**Exercise instructions**
The word to find is "with". Copy each line of the material that contains it.

**Data extract**
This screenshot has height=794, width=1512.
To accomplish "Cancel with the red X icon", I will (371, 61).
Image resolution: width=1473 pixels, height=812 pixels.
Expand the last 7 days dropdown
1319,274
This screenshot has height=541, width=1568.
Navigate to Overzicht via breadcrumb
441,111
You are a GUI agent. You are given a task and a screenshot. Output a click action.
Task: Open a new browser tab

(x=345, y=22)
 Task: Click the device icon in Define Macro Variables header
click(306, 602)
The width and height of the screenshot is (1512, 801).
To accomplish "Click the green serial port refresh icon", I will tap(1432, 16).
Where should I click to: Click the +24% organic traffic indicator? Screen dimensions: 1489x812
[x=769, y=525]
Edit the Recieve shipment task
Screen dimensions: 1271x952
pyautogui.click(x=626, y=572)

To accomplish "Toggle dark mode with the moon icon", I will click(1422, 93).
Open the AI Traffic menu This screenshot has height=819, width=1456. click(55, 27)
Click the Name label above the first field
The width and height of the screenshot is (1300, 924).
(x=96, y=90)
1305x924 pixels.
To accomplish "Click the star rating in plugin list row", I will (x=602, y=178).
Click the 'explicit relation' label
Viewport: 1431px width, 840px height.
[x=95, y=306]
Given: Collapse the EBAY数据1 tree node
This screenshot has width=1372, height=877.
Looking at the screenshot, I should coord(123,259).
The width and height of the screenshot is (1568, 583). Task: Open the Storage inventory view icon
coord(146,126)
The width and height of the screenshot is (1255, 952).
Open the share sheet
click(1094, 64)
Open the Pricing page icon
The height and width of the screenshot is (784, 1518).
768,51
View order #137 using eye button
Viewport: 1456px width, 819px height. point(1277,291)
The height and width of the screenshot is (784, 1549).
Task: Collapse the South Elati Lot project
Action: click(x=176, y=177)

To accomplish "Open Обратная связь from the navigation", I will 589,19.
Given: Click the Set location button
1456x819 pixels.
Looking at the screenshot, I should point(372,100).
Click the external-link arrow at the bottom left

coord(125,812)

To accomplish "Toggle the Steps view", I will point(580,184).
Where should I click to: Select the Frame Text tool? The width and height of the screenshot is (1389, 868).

**Reply to the exercise**
To accomplish "Cancel with the red X icon", I will (371, 61).
To accomplish "Toggle dark mode with the moon icon", I will click(1422, 93).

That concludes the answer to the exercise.